Pergolettese

Pergo, al via i 180' della verità con la Pianese per conquistare la salvezza

(foto di repertorio)

Tutta la stagione in 180 minuti. Se la Pergolettese vuole mantenere la serie C conquistata con l’epica impresa nello spareggio contro il Modena, non può sbagliare praticamente nulla nella doppia sfida contro la Pianese. Per i playout i gialloblù avrebbero firmato nella prima parte del campionato, quando erano ultimi e apparivano spacciati.

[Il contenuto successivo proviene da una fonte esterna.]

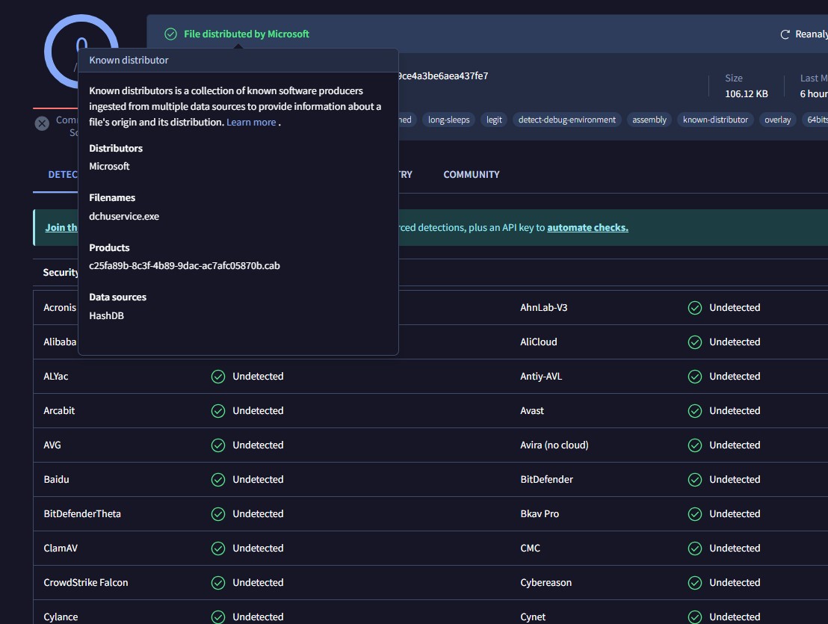Click the long-sleeps tag
828x624 pixels.
tap(448, 120)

Poi il cambio di passo, la risalita di fine 2019 e il sogno addirittura della salvezza diretta. Alla fine il Coronavirus ha fermato la ruota su una sorta di via di mezzo. Al netto delle contestazioni, delle decisioni prese dall’alto dalla Figc – che non avrebbe mai potuto accontentare tutti – resta il dato sportivo e agonistico: oggi, sabato 27 giugno, alle 17.30 a Grosseto e martedì alle 17.30 a Piacenza, in pratica su due terreni di gioco che non sono quelli di casa (anche se la Pianese si esibisce su quel campo da inizio campionato) ci si gioca la salvezza.

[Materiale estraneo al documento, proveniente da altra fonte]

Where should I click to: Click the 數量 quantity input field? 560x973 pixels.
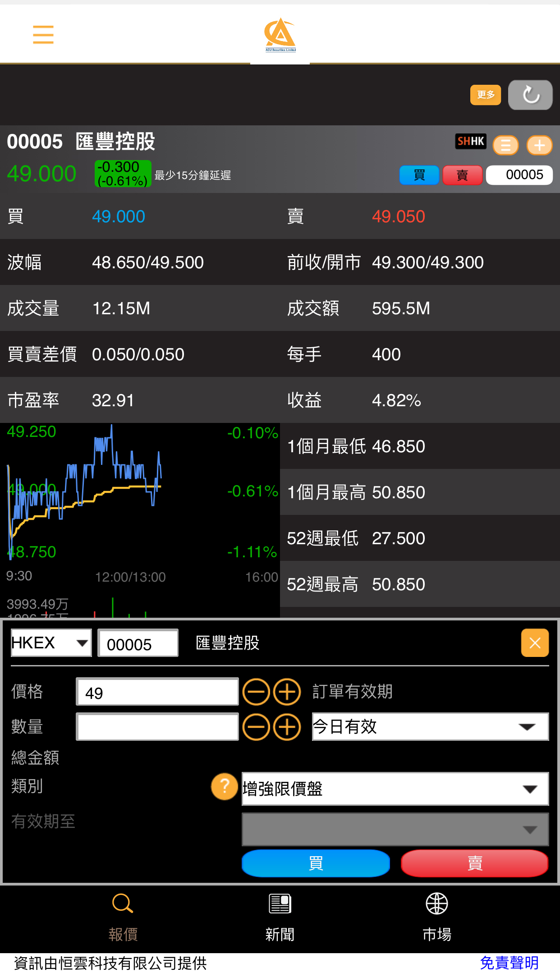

Dalla centrifuga del campionato sospeso e mai più ripartito, i gialloblù sono usciti con una posizione di comodo in classifica, dato che i 39 punti dettati dall’algoritmo Gravina (al momento dello stop i punti erano 27 in 27 partite) pongono la squadra di Crema al quintultimo posto, distante 5 punti dalla Pianese. Ciò significa che col doppio pareggio, a prescindere dal numero di gol in trasferta (che a differenza delle Coppe Europee non conta nulla), la Pergolettese sarebbe salva. Insomma, nei 180’ conta segnare lo stesso numero di gol (o almeno un gol in più) dei toscani. Fa strano giocarsi tutto dopo essere rimasti fermi praticamente quattro mesi, e peraltro in due sole gare, ma così dev’essere, per forza di cose.

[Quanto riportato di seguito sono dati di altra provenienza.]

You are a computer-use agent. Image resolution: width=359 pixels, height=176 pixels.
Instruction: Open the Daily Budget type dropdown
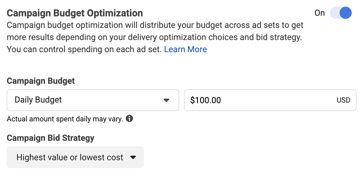pyautogui.click(x=93, y=100)
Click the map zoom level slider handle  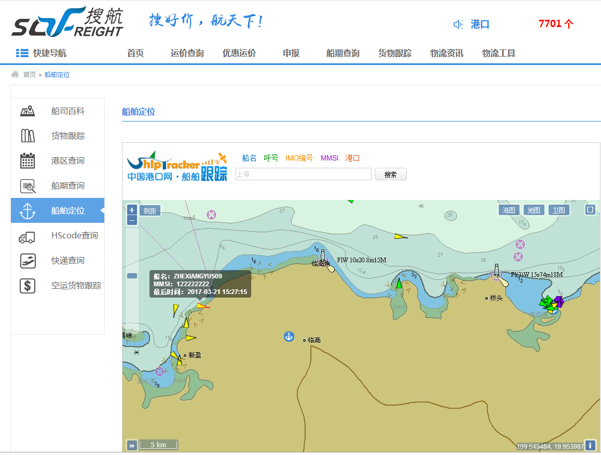[x=132, y=276]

I gialloblù a questa doppia sfida arrivano con un vecchio nuovo mister: Matteo Contini, infatti, è tornato in sella nella pausa forzata. Privo dell’ariete Elia Bortoluz, il tecnico proverà sin dall’andata in casa Pianese – curiosamente la prima società di serie C a denunciare la presenza di positivi al Covid – a concedere il bis rispetto all’impresa dell’anno scorso. Per mantenere stretta la serie C, dedicandola senza dubbio ad Andrea Micheli, dirigente gialloblù che, a 37 anni, è stato tra le più giovani vittime del virus.